At the very end of Genesis, Joseph — viceroy of Egypt, the savior of the known world during the famine — calls his brothers to his deathbed. Instead of dispensing political advice or dividing his estate, he makes them swear a strange oath: "God will surely visit you, and ye shall carry up my bones from hence" (Genesis 50:25).

Four hundred miles of desert would eventually separate Joseph's grave in Egypt from the Promised Land. Why did he make his brothers swear to haul a coffin across that distance, generations later, when they finally left?

The Subterranean Commute of the Righteous

Rabbi Chanena asked the question sharply. "Joseph knew he was perfectly righteous. And the righteous will rise in every land, not only in the Land of Israel. So why did he trouble his brothers to carry his bones four hundred miles?"

The answer, given in Sotah 13, is almost comic in its physicality. Joseph feared that if he were buried in Egypt, then at the resurrection he would have to "worm his way through subterranean passages from his grave into the Land of Israel" — tunneling underground the whole four hundred miles to rejoin his people.

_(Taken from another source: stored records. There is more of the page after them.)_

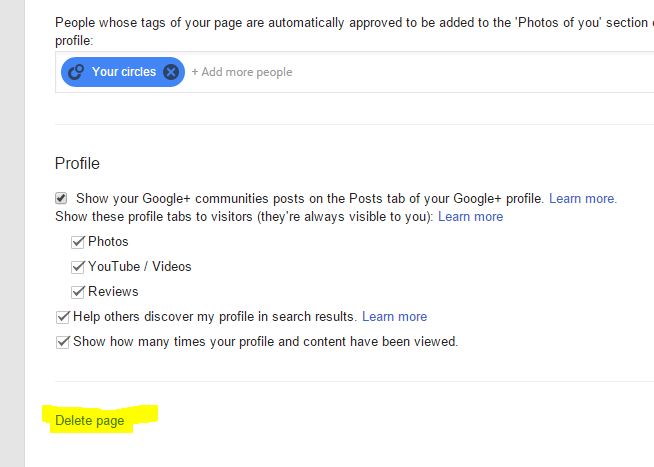The height and width of the screenshot is (467, 654).
Task: Click the 'Reviews' label text
Action: tap(113, 291)
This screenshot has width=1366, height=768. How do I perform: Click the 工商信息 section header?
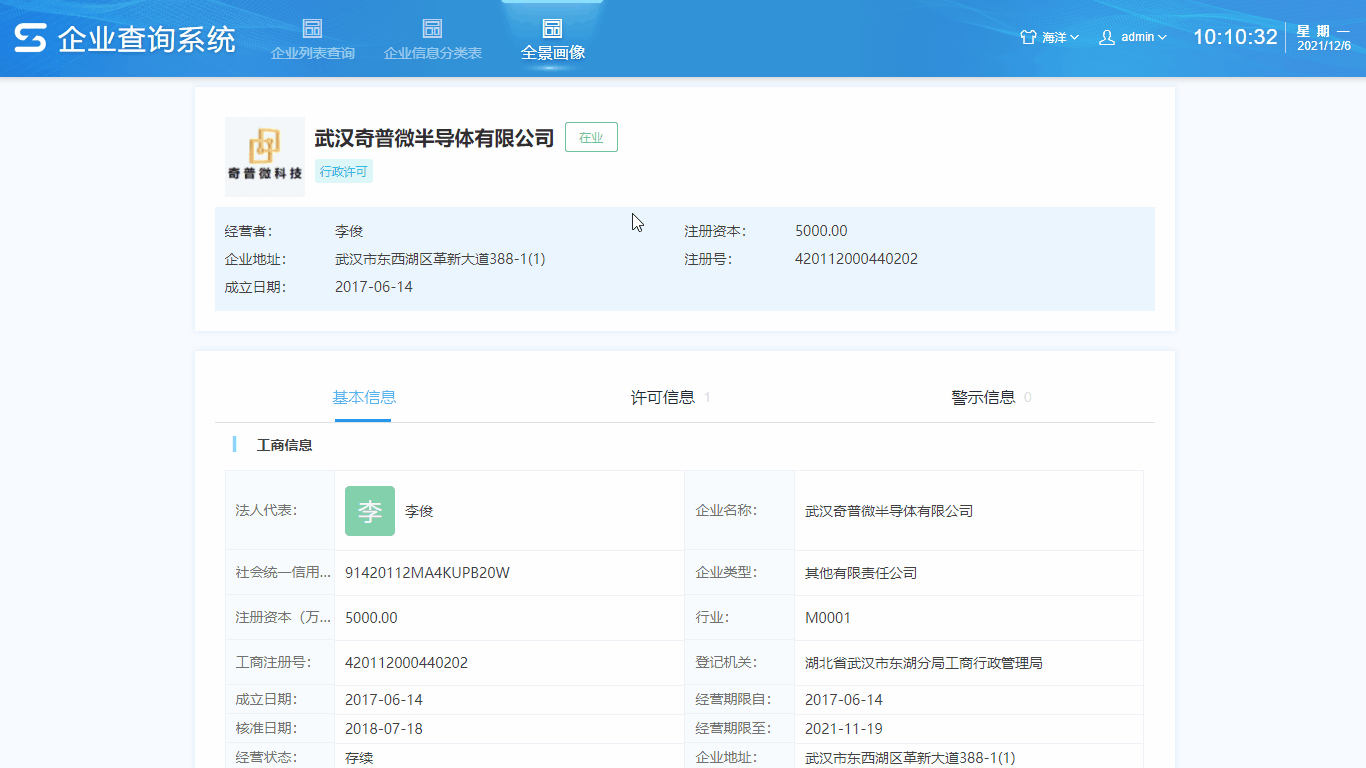284,445
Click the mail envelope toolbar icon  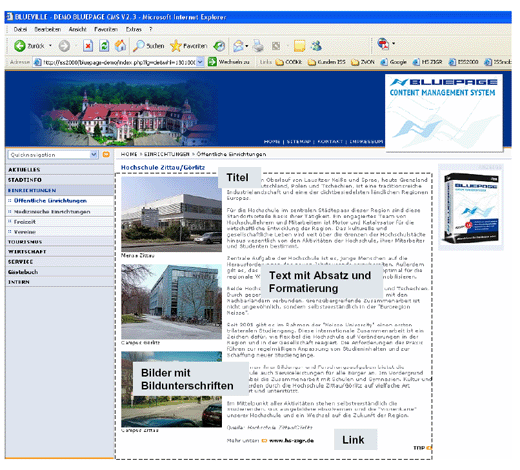[x=238, y=46]
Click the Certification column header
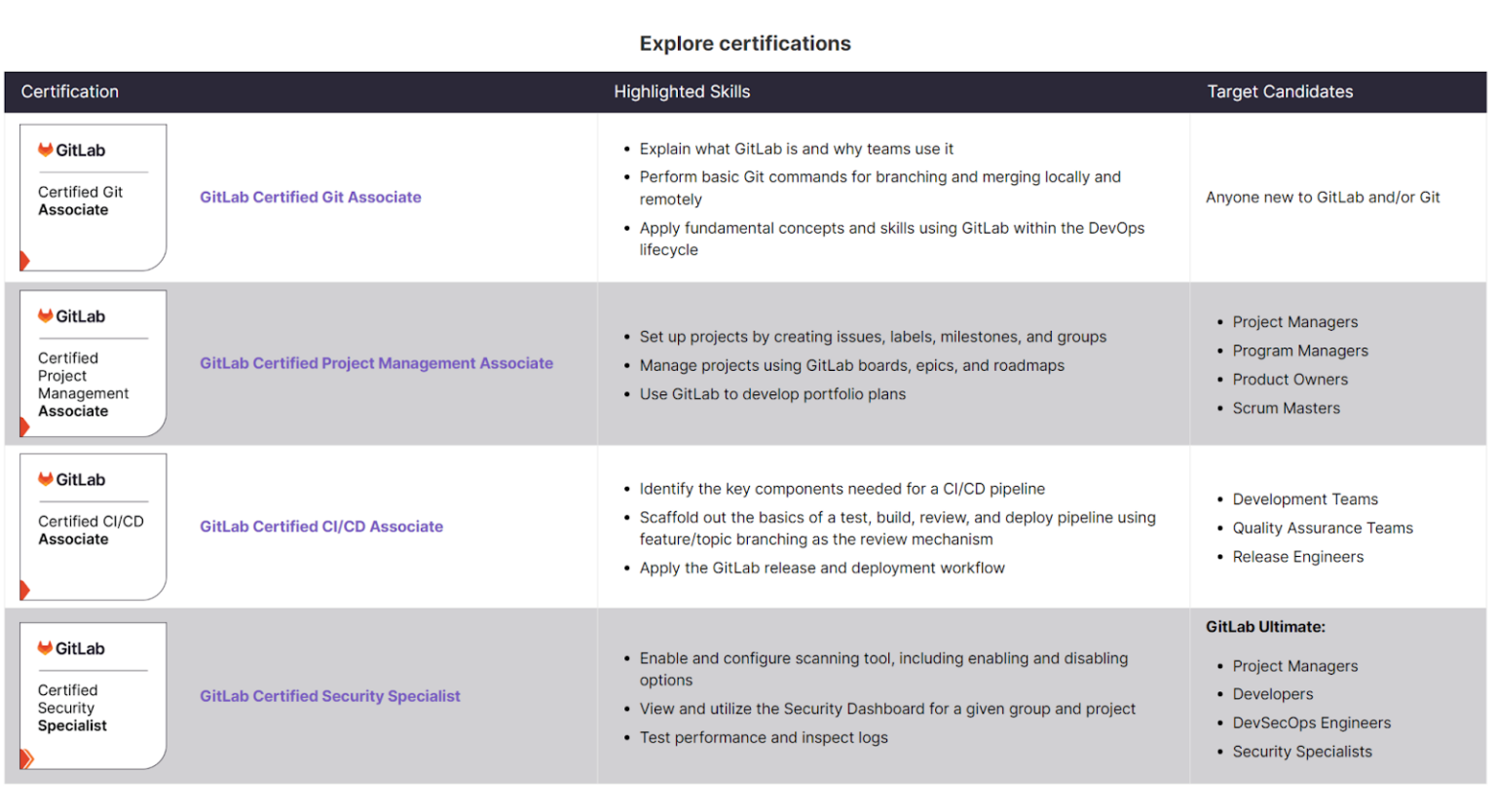The image size is (1496, 812). pos(70,92)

The Sages called this gilgul mechilot, the rolling through tunnels — a tradition that the righteous buried outside the Land of Israel will travel underground to the resurrection. Joseph, always practical, spared himself the trip in advance. He preferred his brothers to carry him once than to dig himself across the desert later.

His bones made that journey with the Exodus (Exodus 13:19). It was the longest funeral procession in Jewish memory — and the most patient.